I managed to be able to do all of that. Now I can type things like rake compile:all or rake deploy instead of having to remember the command line incantation every time I just want to make a simple change. Here is the rakefile – I owe much to the rakefile from the Octopress project, which is a nice thing to behold.

Where’s the Missing HTML?

Take a look at the source for the Faces of Explo index HTML page. If you write any HTML code at all, a few things will probably stick out for you immediately: “Hey! He’s not closing any of his paragraph tags? Where’s the HTML tag? Where’s the body? WHAT THE HELL IS GOING ON HERE?”

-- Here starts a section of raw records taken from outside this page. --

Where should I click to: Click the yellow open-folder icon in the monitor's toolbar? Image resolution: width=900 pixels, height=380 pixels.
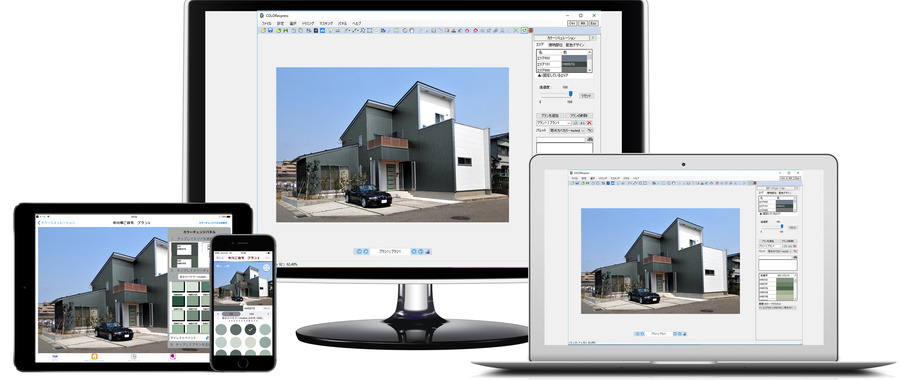263,30
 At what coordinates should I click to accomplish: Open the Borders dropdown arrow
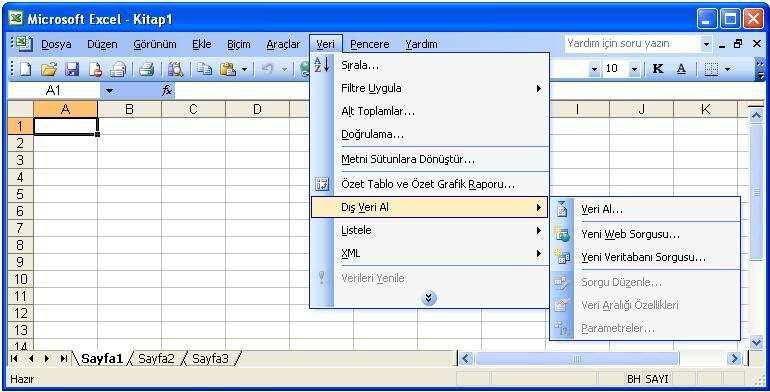[x=728, y=69]
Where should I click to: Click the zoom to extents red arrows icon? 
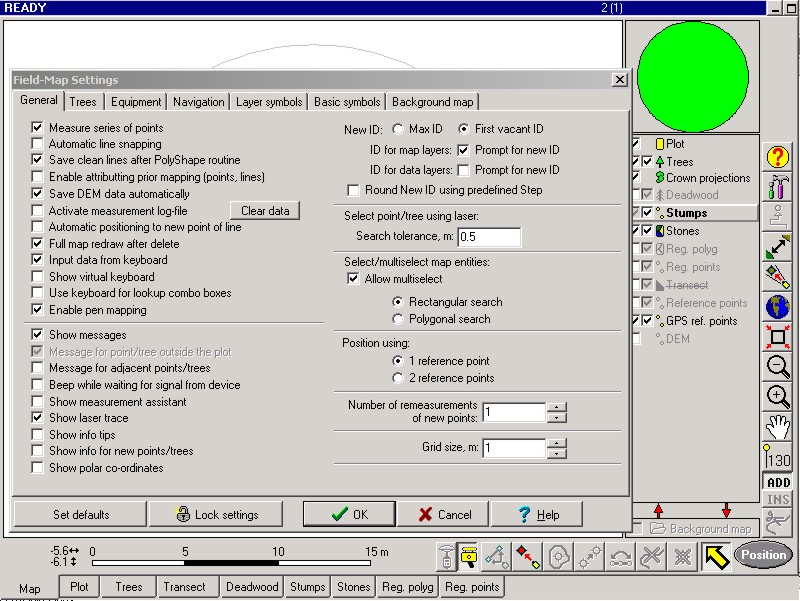(778, 336)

That’s what I would have thought a week ago looking at the source. That’s before I read Google’s HTML/CSS StyleGuide. As it turns out, many HTML tags are optional in HTML5. Whoa. As they say in the guide,

(This approach may require a grace period to be established as a wider guideline as it is significantly different from what web developers are typically taught. For consistency and simplicity reasons it is best served omitting all optional tags, not just a selection.)

Why is it that nobody’s talking about this new part of the HTML5 spec? I’ve been reading the cool “learn HTML5” sites, and haven’t seen anything about this. I learned it from a footnote in the Google styleguide: let’s bring this syntax into a wider discussion.

I’ve found that you can learn a lot from a style guide. Since they are a condensation of all the things that bug people when they read other people’s code, they are a good guideline for how to write good code, even if you don’t necessarily agree with everything they say. I for one am probably not going to use the abbreviated HTML syntax in my bigger public-facing pages just yet, as I’m concerned about it breaking on older browsers, and maybe even breaking tools like Modernizr.

The Takeaway

Stay away from doing Google searches for image morphing, use Rakefiles for automating development tasks, and read other people’s style guides - you might learn something fascinating! Thanks for reading.